Excerpt provided
━━━━━━━━━━━━━━━━━━━━

A Pioneering Woman in Government, By Any Analytical Measure
Dorothy Rice played a key role in everything from the creation of Medicare to the tobacco industry settlement.
In the early 1960s, few women occupied high positions in government, fewer in the field of economics and fewer still who didn’t have a post-graduate degree. Dorothy Rice, who died late last month at age 94, was all three. As captured in recent Washington Post and New York Times obituaries, she played a major role in the 1965 creation of Medicare and paved the way for the 1998 tobacco industry settlement of the decades-old cancer wars.
Rice’s jobs as a numbers and policy analyst took her to the Social Security Administration, the National Center for Health Statistics, the Public Health Service and the Labor Department.
It was while at SSA that she wrote a seminal study on aging that threw light on the reality that half the population 65 or older had no health insurance and, in many cases, no money to purchase a product that is more needed by the elderly than the young.

━━━━━━━━━━━━━━━━━━━━

Tasks to complete
[a] In the article on Dorothy Rice, which agency was she working at when she wrote her seminal study on aging?
[b] Write out the stretch of the article on Dorothy Rice from "A Pioneering Woman" through "the Labor Department.".
[c] Write what comes next in the article on Dorothy Rice, picking up after its final sentence.

Recorded data

━━━━━━━━━━━━━━━━━━━━

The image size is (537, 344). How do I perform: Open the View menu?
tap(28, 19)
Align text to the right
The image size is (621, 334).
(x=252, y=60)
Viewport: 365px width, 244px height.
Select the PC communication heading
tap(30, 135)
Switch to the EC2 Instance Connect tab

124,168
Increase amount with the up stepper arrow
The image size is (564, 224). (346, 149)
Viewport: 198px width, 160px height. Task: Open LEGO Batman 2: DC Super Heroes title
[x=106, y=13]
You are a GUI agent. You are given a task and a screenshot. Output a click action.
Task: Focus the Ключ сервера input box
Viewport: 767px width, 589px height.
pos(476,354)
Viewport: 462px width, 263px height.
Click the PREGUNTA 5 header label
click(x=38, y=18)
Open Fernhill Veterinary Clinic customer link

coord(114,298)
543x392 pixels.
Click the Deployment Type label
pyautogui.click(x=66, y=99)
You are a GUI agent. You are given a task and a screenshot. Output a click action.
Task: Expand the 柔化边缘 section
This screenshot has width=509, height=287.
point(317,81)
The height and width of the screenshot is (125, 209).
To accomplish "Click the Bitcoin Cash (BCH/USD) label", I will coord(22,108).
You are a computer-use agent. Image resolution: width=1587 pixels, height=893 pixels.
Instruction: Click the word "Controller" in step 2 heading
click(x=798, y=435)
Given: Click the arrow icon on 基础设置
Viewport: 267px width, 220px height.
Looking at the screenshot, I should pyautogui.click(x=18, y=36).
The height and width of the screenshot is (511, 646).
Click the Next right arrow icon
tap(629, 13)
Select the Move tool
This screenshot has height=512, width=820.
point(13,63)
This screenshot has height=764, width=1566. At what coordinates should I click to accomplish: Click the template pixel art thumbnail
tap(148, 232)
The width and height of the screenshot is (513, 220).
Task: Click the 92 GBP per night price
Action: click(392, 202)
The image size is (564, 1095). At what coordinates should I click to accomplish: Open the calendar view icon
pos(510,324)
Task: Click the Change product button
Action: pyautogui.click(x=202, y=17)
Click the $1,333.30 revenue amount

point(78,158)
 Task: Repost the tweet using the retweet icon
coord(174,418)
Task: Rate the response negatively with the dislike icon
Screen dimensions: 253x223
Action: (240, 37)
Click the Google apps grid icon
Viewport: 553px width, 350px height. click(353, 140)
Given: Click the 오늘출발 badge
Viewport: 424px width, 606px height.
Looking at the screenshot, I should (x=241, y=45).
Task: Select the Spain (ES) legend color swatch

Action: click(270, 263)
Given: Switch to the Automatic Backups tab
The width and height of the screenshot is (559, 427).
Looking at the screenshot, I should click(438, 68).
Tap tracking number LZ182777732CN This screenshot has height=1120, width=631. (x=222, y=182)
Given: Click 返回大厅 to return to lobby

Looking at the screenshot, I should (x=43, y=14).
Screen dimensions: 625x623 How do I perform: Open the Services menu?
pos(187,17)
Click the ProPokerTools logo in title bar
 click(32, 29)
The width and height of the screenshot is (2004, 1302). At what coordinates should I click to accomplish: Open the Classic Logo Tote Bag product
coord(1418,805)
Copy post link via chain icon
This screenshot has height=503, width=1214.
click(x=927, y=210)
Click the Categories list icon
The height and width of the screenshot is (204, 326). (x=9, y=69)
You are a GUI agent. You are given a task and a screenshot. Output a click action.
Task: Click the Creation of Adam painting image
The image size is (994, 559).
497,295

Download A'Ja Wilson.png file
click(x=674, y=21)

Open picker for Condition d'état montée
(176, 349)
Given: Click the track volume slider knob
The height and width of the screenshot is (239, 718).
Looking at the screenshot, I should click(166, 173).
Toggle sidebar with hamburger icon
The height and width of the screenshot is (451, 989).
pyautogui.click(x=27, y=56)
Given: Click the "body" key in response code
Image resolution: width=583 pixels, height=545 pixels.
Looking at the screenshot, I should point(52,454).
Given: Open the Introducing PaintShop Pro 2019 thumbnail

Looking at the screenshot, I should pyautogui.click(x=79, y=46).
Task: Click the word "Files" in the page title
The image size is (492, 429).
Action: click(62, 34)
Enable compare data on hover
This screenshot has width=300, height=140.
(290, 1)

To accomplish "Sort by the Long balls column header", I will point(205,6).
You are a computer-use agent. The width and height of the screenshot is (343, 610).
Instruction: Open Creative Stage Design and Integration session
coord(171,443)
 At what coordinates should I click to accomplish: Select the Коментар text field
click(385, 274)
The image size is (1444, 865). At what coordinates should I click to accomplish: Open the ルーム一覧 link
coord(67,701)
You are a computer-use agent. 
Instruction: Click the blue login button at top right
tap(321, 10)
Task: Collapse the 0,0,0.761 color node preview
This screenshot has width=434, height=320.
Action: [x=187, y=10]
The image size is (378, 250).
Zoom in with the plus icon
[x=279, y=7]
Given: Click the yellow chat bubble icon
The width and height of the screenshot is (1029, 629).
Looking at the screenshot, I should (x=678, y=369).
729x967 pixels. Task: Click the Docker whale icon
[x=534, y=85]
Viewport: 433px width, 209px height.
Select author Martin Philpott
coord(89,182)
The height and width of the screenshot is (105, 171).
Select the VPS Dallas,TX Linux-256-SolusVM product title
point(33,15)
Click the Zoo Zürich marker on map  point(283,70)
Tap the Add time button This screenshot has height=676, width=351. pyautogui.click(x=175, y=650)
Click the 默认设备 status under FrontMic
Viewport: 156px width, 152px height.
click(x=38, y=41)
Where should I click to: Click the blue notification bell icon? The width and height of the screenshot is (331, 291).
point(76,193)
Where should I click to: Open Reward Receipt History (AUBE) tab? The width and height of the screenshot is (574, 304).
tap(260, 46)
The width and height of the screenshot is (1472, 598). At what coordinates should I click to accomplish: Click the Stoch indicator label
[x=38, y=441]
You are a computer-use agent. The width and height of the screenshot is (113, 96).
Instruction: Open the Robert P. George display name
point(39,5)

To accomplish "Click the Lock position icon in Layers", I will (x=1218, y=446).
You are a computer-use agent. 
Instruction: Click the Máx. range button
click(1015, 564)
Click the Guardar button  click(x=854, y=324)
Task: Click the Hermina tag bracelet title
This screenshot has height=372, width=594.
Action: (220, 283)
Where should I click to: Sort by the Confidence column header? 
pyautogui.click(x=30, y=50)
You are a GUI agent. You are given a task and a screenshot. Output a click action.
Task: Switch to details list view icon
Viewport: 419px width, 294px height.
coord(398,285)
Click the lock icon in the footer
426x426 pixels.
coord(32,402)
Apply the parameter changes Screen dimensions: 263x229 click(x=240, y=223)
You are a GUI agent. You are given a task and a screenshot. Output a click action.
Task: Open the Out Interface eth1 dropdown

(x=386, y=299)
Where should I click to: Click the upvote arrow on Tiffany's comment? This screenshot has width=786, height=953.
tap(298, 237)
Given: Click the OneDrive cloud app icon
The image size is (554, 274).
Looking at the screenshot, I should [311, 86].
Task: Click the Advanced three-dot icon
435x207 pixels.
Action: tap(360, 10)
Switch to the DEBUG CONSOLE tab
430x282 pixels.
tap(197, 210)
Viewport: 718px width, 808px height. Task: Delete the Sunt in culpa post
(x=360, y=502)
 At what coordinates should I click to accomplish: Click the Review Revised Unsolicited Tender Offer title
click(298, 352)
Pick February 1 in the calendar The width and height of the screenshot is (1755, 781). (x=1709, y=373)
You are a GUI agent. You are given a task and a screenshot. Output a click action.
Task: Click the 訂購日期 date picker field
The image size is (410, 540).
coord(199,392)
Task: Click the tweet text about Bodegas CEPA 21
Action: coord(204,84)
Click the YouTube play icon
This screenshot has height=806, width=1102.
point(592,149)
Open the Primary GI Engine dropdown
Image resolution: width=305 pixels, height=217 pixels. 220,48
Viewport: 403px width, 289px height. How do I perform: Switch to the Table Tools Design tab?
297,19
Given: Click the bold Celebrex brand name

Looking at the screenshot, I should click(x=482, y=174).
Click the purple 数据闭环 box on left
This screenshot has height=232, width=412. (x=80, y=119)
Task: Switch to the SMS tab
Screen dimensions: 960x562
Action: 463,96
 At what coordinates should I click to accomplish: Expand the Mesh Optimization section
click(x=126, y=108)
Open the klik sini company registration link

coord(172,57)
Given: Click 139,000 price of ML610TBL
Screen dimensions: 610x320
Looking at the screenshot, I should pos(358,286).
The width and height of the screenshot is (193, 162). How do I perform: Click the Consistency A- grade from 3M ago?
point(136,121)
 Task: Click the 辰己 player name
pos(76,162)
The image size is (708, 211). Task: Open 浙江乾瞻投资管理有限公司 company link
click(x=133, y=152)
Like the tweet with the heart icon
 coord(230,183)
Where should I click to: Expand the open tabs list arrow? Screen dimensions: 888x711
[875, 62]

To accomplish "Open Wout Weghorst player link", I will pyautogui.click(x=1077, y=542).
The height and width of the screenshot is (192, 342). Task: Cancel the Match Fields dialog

━━━━━━━━━━━━━━━━━━━━

Results of the tasks
[a] The Social Security Administration (SSA).

[b]
A Pioneering Woman in Government, By Any Analytical Measure
Dorothy Rice played a key role in everything from the creation of Medicare to the tobacco industry settlement.
In the early 1960s, few women occupied high positions in government, fewer in the field of economics and fewer still who didn’t have a post-graduate degree. Dorothy Rice, who died late last month at age 94, was all three. As captured in recent Washington Post and New York Times obituaries, she played a major role in the 1965 creation of Medicare and paved the way for the 1998 tobacco industry settlement of the decades-old cancer wars.
Rice’s jobs as a numbers and policy analyst took her to the Social Security Administration, the National Center for Health Statistics, the Public Health Service and the Labor Department.

[c]
In the 1980s, while at the University of California at San Francisco, Rice and colleagues conducted groundbreaking research documenting the cost of smoking-related illnesses. Her calculations eventually figured in the settlement agreement in which tobacco marketers agreed to pay $206 billion to states over 25 years.
When Rice studied at the University of Wisconsin, she took courses with noted economists Milton Friedman and Edwin Witte and received encouragement from her late brother, Joseph Pechman, who would go on to direct the economics program at the Brookings Institution.
The rest, you can be certain, she did on her own.